Minify before stringifying
If you minify before stringifying, the output is shorter:
"{\"name\":\"Ada\",\"active\":true}"
If you preserve formatting, the output keeps newline escapes and indentation:
"{\n \"name\": \"Ada\",\n \"active\": true\n}"
Minified output is better for compact config values and database fields. Pretty output is better when someone will decode or inspect the string later.
Choose a quote style
Different embedding targets prefer different quote styles:
- Double quotes - best for strict JSON string literals.
- Single quotes - useful in many JavaScript snippets, docs, and text-field workflows.
- Backticks - useful for JavaScript template literals when multiline-looking source is more convenient.
Quote style does not change the JSON data. It changes how the escaped JSON text is wrapped for embedding.
Escape JSON for embedding in code or database fields
Stringified JSON escapes characters that would otherwise break the string:
- Double quotes or matching quote characters
- Backslashes
- Newlines and carriage returns
- Tabs
- Control characters
- Optional non-ASCII characters as
\uXXXX
That makes the result safer to paste into code snippets, environment-style config, log examples, test fixtures, and database text fields.
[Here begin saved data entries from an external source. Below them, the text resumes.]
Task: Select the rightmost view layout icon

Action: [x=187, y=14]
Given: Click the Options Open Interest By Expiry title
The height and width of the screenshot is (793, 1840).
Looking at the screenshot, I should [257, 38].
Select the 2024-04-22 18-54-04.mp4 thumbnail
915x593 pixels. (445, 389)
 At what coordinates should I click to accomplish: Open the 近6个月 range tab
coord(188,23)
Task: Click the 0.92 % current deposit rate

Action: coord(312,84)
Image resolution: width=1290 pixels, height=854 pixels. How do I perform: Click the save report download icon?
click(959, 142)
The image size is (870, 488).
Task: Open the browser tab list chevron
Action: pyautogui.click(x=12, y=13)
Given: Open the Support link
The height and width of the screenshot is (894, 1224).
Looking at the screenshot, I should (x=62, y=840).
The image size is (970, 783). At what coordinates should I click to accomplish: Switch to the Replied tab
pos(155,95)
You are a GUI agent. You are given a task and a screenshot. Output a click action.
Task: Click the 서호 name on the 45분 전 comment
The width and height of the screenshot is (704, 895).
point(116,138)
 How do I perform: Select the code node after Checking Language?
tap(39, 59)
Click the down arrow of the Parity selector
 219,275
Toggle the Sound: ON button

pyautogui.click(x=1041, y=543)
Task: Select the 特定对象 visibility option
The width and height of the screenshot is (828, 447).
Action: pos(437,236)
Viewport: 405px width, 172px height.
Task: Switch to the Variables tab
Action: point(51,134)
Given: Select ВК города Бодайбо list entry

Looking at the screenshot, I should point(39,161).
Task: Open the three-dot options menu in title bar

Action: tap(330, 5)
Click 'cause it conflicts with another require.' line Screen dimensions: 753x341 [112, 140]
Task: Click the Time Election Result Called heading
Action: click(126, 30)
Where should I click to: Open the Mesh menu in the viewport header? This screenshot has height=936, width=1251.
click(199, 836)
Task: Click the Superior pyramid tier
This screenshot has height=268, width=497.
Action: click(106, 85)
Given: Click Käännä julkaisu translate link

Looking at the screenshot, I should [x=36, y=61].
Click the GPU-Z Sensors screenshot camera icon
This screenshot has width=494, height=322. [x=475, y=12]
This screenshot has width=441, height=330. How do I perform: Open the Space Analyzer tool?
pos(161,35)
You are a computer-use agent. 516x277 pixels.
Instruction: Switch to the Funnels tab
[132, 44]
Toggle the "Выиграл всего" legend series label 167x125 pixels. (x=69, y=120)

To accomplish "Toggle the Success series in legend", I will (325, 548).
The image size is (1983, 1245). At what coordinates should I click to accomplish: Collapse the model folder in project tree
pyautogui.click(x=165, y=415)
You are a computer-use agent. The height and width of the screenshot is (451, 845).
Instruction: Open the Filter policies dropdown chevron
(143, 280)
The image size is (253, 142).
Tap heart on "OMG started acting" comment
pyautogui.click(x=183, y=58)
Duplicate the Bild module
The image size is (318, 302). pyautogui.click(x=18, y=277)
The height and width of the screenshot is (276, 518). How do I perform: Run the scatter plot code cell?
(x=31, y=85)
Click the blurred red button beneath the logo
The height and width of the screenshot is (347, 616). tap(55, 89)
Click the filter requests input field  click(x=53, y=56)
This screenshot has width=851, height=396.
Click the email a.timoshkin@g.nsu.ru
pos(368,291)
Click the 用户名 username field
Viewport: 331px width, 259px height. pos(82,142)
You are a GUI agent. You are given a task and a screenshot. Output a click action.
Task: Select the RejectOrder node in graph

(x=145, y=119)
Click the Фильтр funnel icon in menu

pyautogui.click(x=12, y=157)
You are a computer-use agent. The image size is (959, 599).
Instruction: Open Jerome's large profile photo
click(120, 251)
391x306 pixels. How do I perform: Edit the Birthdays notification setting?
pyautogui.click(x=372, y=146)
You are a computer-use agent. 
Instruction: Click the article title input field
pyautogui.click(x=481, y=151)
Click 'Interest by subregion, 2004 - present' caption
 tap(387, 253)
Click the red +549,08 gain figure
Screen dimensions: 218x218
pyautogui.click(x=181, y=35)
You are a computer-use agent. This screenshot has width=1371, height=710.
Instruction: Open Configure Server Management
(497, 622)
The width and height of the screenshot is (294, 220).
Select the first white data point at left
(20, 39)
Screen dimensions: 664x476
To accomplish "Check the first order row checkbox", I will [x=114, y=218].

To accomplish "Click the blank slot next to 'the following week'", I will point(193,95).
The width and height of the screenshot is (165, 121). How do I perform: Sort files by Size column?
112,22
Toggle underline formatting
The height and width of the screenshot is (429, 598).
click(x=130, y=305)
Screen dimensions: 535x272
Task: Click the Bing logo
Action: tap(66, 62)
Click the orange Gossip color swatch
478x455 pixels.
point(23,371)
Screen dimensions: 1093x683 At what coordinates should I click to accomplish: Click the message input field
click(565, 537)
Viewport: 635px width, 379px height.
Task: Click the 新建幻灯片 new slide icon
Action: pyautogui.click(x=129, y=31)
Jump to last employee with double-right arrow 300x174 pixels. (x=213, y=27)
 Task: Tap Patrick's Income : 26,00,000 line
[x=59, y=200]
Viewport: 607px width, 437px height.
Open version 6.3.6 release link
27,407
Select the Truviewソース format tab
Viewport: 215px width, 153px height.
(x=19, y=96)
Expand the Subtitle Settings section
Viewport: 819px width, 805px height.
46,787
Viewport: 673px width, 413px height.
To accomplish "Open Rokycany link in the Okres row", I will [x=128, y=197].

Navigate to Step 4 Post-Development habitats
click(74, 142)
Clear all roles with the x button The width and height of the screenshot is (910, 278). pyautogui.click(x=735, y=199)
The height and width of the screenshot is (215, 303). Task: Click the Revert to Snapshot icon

Unstringify or parse stringified JSON
The reverse operation is sometimes called unstringify, parse stringified JSON, or JSON unescape and parse.
Input:
"{\"name\":\"Ada\",\"active\":true}"
Parsed JSON:
{
"name": "Ada",
"active": true
}
The JSON Stringify tool includes an unstringify mode. It removes one layer of string quoting, decodes escapes such as \" and \n, then validates the decoded JSON.
JSON.stringify in JavaScript
In JavaScript, JSON.stringify() converts a value into JSON text:
const value = { name: "Ada", active: true };
const json = JSON.stringify(value);
If you need that JSON text embedded as a string literal, stringify the JSON text again:
const literal = JSON.stringify(JSON.stringify(value));
That produces an escaped string literal similar to the online tool’s double-quote mode.
JSON stringify vs JSON escape
Use JSON Stringify when the input is full JSON and you want to serialize the whole value as a string literal. Use JSON Escape when the input is plain text and you only need to escape that text for a JSON string.
For one-off conversion, use the JSON stringify online tool. Before embedding, you can also clean up or check input with JSON Formatter, JSON Validator, or JSON Minifier.